DATA FOR THIS TASK
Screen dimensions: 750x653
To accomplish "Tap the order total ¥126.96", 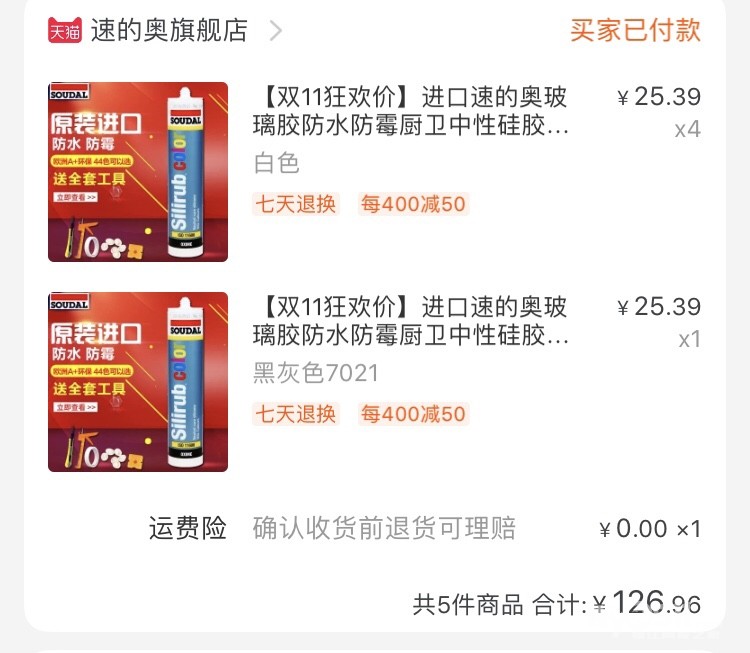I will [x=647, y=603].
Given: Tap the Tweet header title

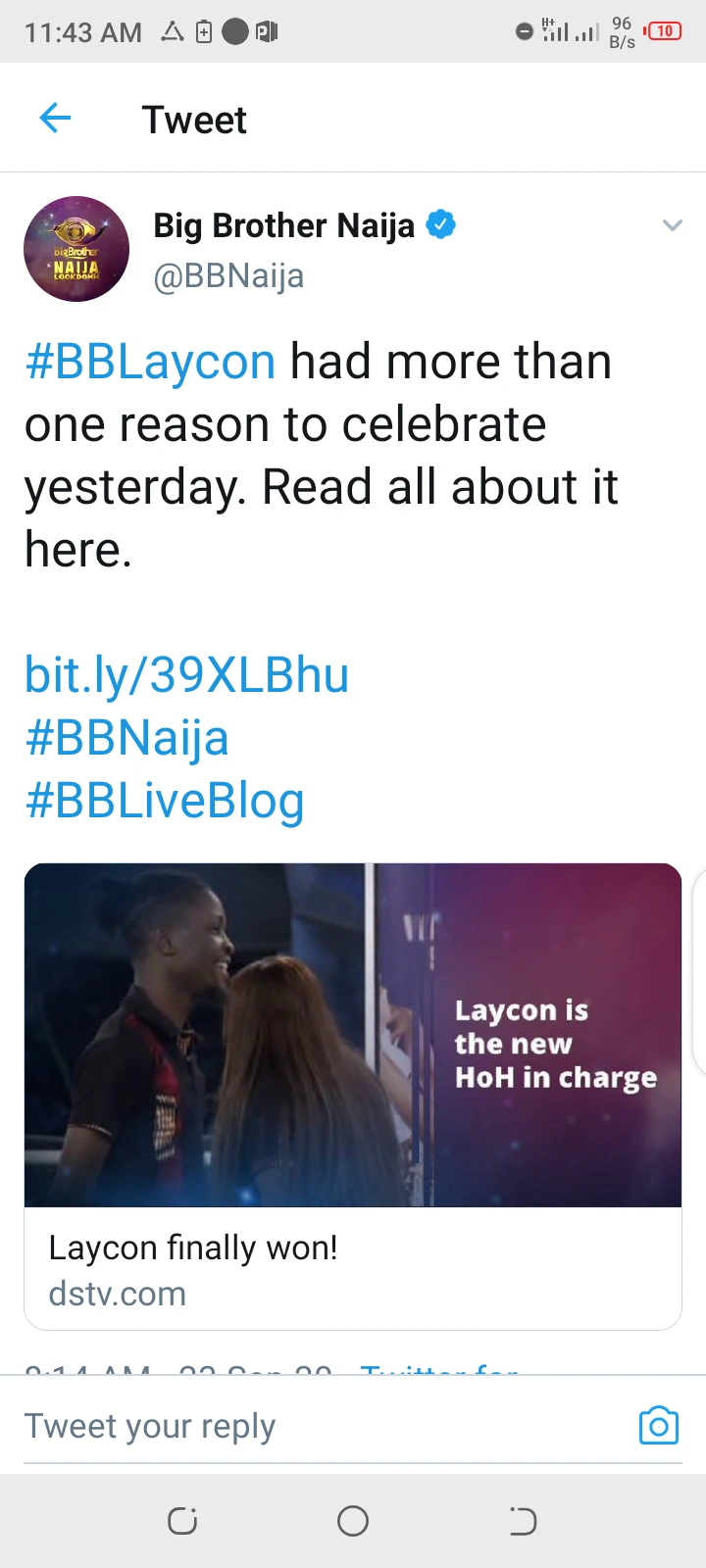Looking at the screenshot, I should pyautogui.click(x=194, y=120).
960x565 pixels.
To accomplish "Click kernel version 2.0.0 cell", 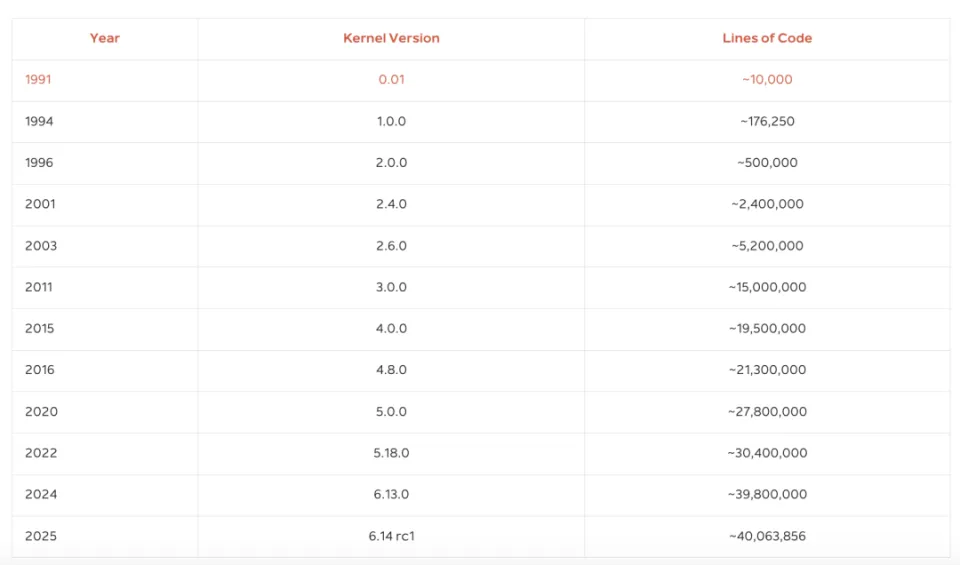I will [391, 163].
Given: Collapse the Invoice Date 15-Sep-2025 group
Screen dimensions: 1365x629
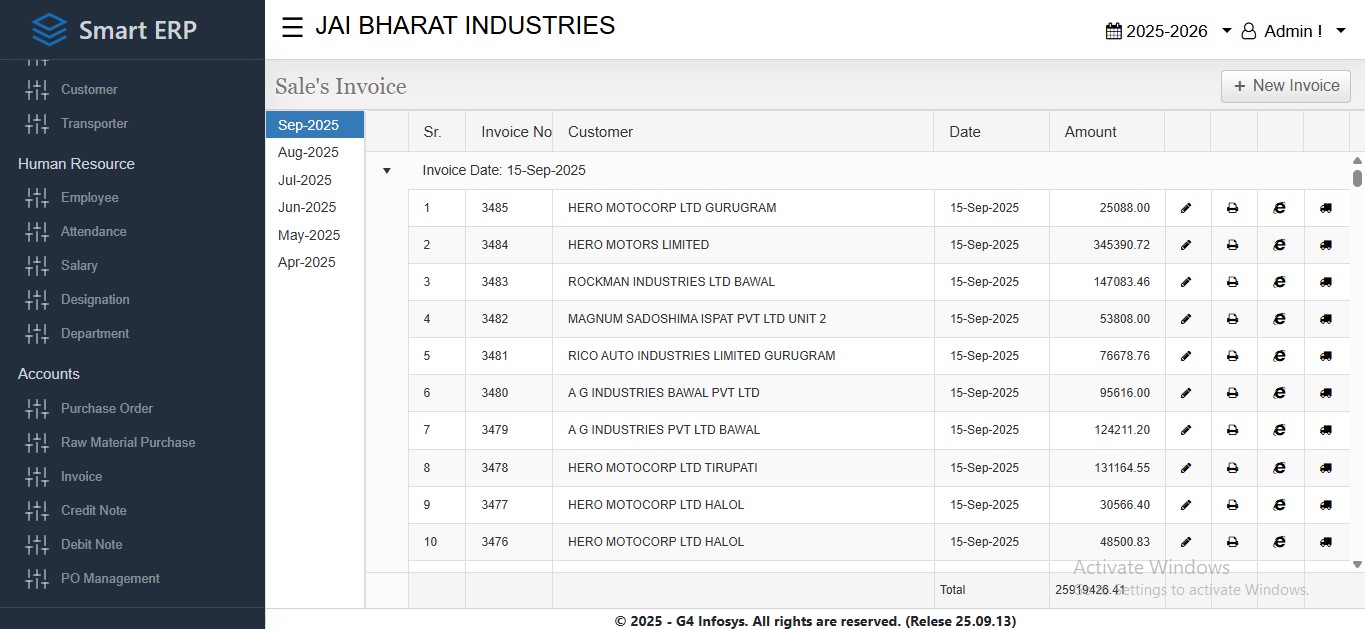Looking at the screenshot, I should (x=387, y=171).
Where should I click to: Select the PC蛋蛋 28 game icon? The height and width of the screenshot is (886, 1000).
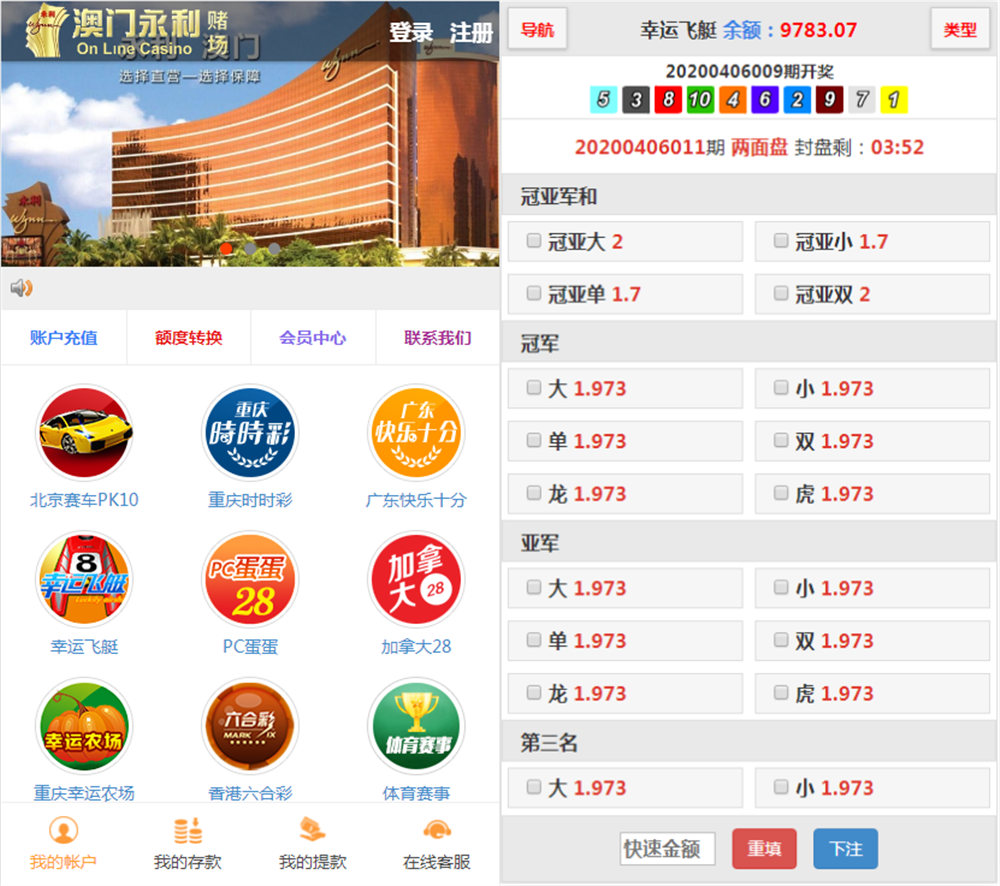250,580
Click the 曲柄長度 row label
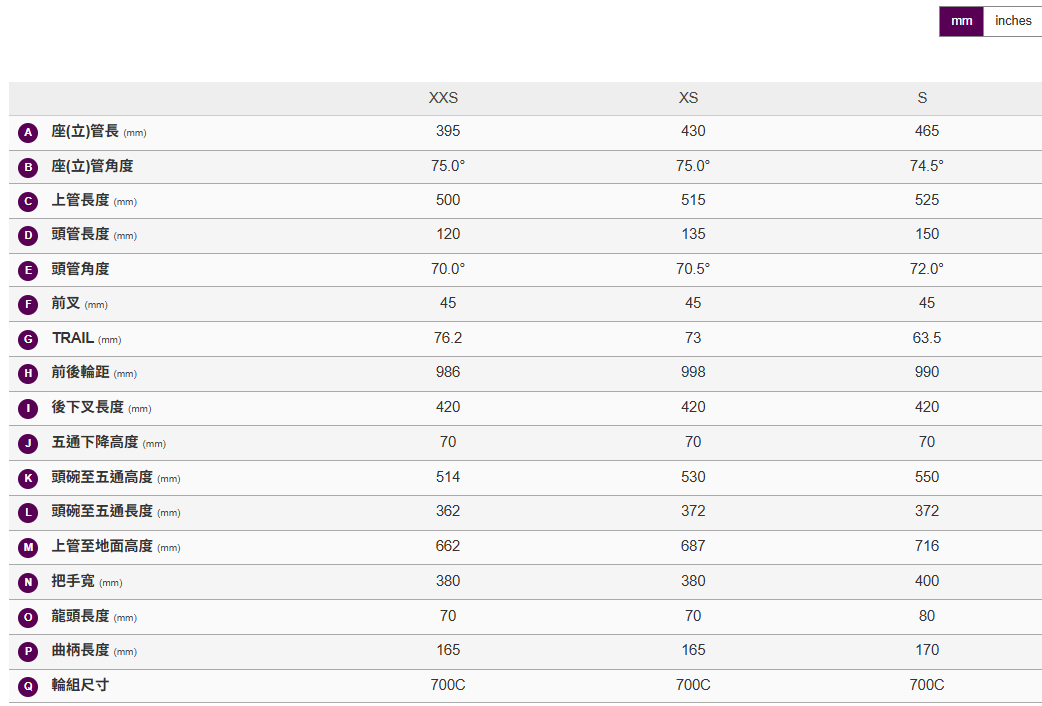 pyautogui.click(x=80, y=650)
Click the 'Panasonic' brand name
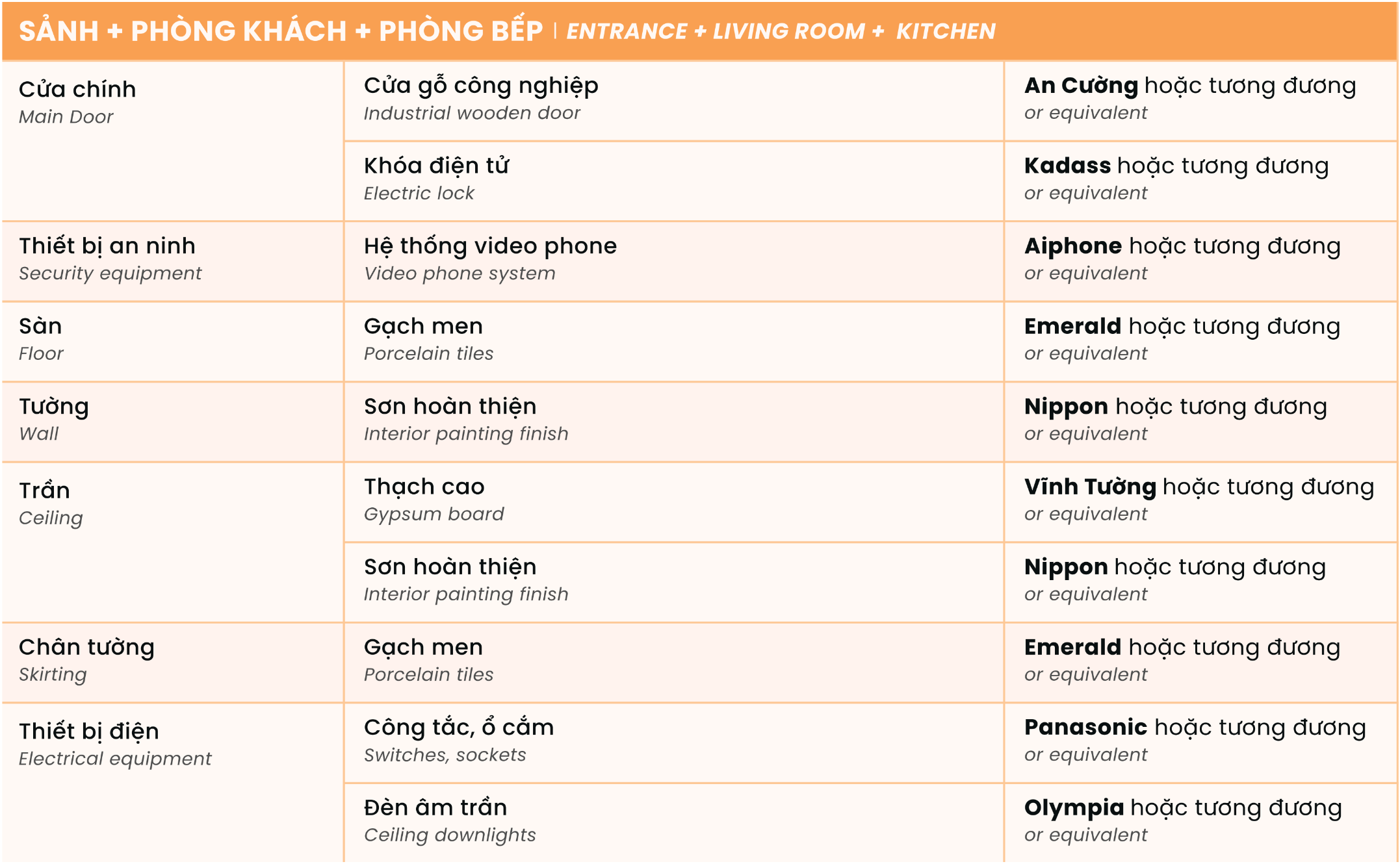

WHAT IS EXPECTED
Exactly the lines from the one holding "Given: Collapse the" through the last line of the entries, both included, are to be duplicated; leave the pictures out.

WRITTEN RESPONSE
Given: Collapse the Invoice Date 15-Sep-2025 group
Screen dimensions: 1365x629
Looking at the screenshot, I should (x=387, y=171).
Where should I click to: Select the PC蛋蛋 28 game icon? The height and width of the screenshot is (886, 1000).
250,580
Click the 曲柄長度 row label
 pyautogui.click(x=80, y=650)
Click the 'Panasonic' brand name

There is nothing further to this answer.